The hardware and bandwidth for this mirror is donated by METANET, the Webhosting and Full Service-Cloud Provider.
If you wish to report a bug, or if you are interested in having us mirror your free-software or open-source project, please feel free to contact us at mirror[@]metanet.ch.

Bayesian One-Sample T-Test (Stan)

Quentin F. Gronau

2021-04-15

In this vignette, we explain how we can compute the (log) marginal likelihood and the Bayes factor for models fitted in Stan. This approach has the advantage that the user only needs to pass the fitted stanfit object which contains all information that is necessary to compute the (log) marginal likelihood. Here we show how one can conduct a Bayesian one-sample t-test as implemented in the BayesFactor package (Morey & Rouder, 2015).

Model

The Bayesian one-sample t-test makes the assumption that the observations are normally distributed with mean \(\mu\) and variance \(\sigma^2\). The model is then reparametrized in terms of the standardized effect size \(\delta = \mu/\sigma\). For the standardized effect size, a Cauchy prior with location zero and scale \(r = 1/\sqrt{2}\) is used. For the variance \(\sigma^2\), Jeffreys’s prior is used: \(p(\sigma^2) \propto 1/\sigma^2\).

*Input data*.
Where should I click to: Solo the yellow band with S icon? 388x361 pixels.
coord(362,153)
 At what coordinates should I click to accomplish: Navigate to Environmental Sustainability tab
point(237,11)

*Prompt A*.
In the Bayesian t-test vignette, copy out the stretch from "If you wish" through "us at mirror[@]metanet.ch.", swapping "bug" for "defect".
*Prompt B*.
Answer these questions about the Bayesian t-test vignette:
(i) Which organization donates the hardware and bandwidth for the mirror?
(ii) Which package implements the Bayesian one-sample t-test that the vignette reproduces?
(iii) What location and scale does the Cauchy prior on the standardized effect size use?
*Prompt C*.
Carry the Bayesian t-test vignette forward from the point at which it stops.
The data have no connection to the Bayesian t-test vignette.

*Exercise answer A*.
If you wish to report a defect, or if you are interested in having us mirror your free-software or open-source project, please feel free to contact us at mirror[@]metanet.ch.

*Exercise answer B*.
(i) METANET, the Webhosting and Full Service-Cloud Provider.
(ii) The BayesFactor package (Morey & Rouder, 2015).
(iii) Location zero and scale r = 1/√2.

*Exercise answer C*.
In this example, we are interested in comparing the null model \(\mathcal{H}_0\), which posits that the effect size \(\delta\) is zero, to the alternative hypothesis \(\mathcal{H}_1\), which assigns \(\delta\) the above described Cauchy prior.

Data

In this example, we will analyze the sleep data set from the t.test example. This data set shows the effect of two soporific drugs (increase in hours of sleep compared to control) on 10 patients. These data can be analyzed via a one-sample t-test by first computing the difference scores and then conducting the t-test using these difference scores as data. The difference scores are calculated as follows:

library(bridgesampling)

set.seed(12345)

# Sleep data from t.test example
data(sleep)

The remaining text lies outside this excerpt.